Recovery depends on nationalizing ones worth saving, breaking them up, separating commercial banks from investment ones and insurance companies, and letting the others die.
Evans-Pritchard cited Professor Tim Congdon saying "the chief cause of Europe's credit crunch is the EU policy of forcing banks to raise core Tier 1 capital ratios to 9pc too fast.""Loans are shrinking because of a misguided regulatory assault. It is crazy to make banks shrink risk assets in a recession," he said.
Evans-Prichard added that LTRO problems abound. Draghi may have no way to resolve them.
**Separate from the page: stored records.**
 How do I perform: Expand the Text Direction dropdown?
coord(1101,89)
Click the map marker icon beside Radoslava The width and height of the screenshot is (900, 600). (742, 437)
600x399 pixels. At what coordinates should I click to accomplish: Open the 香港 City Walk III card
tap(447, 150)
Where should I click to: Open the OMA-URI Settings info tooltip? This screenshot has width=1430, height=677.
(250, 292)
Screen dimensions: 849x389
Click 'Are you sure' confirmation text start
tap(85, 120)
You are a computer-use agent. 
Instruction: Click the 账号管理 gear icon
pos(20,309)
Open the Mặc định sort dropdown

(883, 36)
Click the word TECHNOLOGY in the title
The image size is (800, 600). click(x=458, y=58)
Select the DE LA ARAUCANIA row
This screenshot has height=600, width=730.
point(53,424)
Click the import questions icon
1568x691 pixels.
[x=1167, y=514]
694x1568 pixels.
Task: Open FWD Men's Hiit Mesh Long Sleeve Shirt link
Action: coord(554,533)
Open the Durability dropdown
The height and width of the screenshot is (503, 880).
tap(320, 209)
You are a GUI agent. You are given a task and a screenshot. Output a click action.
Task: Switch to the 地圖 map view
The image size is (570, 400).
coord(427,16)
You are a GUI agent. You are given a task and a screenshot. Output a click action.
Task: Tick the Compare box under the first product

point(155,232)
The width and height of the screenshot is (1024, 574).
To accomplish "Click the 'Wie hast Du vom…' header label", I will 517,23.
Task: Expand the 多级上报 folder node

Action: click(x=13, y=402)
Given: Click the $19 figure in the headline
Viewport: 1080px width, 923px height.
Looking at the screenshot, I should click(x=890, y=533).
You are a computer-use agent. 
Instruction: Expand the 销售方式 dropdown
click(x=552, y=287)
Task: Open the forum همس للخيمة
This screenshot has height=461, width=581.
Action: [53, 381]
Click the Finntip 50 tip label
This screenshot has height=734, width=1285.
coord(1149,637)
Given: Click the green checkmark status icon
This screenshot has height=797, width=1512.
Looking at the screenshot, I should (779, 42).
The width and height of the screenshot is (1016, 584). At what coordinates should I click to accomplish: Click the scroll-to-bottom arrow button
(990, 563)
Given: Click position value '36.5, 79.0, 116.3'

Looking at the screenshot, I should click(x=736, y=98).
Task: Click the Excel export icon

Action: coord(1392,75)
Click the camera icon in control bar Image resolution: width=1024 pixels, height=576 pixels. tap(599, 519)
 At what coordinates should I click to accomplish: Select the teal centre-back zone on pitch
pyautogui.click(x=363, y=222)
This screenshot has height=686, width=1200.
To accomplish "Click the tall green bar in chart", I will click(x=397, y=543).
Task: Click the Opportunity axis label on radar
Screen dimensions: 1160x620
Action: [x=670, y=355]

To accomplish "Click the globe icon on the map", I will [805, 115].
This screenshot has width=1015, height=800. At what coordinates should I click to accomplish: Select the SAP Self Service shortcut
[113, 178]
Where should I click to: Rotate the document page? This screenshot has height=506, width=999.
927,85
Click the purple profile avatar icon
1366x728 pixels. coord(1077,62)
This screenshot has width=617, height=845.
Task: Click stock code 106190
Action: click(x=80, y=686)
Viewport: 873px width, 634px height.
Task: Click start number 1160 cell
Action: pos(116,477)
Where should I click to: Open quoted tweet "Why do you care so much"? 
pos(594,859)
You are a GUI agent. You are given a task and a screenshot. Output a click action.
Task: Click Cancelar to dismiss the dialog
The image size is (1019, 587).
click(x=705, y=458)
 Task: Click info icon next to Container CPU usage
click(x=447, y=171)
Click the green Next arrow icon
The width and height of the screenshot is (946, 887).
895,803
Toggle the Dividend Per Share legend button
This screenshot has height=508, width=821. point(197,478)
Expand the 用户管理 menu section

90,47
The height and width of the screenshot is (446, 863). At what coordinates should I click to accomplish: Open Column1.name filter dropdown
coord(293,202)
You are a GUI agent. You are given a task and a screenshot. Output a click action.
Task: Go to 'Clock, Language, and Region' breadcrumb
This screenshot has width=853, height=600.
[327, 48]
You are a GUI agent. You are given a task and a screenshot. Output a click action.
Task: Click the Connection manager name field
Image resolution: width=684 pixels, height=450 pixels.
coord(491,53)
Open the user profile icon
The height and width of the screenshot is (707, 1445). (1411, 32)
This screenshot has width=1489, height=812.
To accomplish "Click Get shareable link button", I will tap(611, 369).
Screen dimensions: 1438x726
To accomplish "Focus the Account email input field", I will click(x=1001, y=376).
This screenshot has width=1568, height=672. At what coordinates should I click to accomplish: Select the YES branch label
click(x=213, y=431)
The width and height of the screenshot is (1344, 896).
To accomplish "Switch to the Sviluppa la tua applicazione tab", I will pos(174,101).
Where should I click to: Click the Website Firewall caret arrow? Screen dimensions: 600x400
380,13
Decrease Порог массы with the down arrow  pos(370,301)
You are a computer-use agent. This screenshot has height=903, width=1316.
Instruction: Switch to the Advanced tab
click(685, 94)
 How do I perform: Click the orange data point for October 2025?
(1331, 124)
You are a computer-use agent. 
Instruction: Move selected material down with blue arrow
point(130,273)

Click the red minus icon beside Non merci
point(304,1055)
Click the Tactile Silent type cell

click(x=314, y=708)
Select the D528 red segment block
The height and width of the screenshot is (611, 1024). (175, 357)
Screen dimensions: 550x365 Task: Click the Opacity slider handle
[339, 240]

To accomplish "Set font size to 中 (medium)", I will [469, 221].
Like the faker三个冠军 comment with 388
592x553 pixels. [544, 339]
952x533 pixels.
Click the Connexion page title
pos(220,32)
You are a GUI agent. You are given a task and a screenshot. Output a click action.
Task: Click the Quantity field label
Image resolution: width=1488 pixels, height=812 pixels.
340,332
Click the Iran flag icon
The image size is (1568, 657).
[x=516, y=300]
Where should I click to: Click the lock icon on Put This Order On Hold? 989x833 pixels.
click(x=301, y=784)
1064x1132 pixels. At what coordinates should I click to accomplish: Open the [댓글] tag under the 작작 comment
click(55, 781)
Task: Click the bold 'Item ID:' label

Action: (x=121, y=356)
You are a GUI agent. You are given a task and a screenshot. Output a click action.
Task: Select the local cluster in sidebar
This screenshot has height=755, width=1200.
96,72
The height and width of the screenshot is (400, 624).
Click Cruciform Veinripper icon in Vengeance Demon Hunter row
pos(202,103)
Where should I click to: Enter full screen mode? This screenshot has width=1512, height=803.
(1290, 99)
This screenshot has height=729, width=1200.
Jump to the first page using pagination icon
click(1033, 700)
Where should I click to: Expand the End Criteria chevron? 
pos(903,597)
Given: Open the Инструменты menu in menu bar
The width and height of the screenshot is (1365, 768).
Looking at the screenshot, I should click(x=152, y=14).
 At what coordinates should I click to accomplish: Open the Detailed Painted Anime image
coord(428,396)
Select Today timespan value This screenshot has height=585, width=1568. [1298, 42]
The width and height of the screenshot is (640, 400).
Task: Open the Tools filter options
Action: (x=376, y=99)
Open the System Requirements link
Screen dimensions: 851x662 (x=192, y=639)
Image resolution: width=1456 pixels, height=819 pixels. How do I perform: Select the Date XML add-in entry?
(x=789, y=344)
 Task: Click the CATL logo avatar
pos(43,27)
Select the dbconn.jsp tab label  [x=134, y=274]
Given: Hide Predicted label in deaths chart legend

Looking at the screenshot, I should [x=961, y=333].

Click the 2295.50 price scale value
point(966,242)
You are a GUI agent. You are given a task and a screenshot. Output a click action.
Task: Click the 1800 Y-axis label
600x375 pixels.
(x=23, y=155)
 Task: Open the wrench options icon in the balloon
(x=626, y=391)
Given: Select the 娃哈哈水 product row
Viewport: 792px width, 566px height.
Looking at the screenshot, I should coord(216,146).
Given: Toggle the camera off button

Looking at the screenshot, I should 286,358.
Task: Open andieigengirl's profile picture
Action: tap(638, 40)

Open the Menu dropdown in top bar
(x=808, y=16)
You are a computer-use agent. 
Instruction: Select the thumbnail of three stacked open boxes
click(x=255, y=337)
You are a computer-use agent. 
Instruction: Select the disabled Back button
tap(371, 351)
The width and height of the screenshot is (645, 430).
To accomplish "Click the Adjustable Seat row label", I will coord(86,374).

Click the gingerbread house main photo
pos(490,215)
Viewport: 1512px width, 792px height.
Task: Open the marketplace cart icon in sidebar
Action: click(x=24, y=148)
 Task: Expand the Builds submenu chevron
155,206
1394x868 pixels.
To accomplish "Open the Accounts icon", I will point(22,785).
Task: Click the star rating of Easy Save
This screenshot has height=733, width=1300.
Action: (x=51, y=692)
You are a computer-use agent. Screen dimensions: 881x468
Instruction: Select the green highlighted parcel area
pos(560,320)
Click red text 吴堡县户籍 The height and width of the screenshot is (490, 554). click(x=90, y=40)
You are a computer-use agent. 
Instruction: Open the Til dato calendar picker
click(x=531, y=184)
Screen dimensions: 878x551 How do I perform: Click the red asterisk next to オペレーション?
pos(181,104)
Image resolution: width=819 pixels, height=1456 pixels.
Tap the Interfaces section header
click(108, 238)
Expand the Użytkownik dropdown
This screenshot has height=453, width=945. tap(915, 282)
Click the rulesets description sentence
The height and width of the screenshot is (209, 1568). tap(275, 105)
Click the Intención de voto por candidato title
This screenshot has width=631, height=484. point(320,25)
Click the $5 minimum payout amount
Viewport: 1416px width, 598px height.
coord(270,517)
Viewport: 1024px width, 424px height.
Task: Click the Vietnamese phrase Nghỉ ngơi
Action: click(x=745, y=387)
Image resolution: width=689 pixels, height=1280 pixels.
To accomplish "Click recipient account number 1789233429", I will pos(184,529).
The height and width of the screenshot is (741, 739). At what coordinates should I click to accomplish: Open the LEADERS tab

He cited Capital Spreads' Angus Campbell saying he needs radical ECB mandate change to deliver as promised.
"Until European politicians can agree to the necessary treaty changes, we could see this rally fizzle out as quickly as it materialized." Achieving it requires 17 Eurozone member countries agreeing. It won't happen quickly if at all.
Peter Schiff is a longtime skeptic. He thinks economic collapse could begin August 1. He posits a worse crisis than 2008. Others agree.
The late Bob Chapman predicted economic collapse any time from late 2012 to 2017. No one can predict timing. All sorts of stopgaps can delay trouble. Central banks used many. At issue is how much more can they do.
According to Schiff, QE III delays America's day of reckoning. At the same time, it'll weaken the dollar and won't lift the economy. He envisions an eventual Greek-style crisis.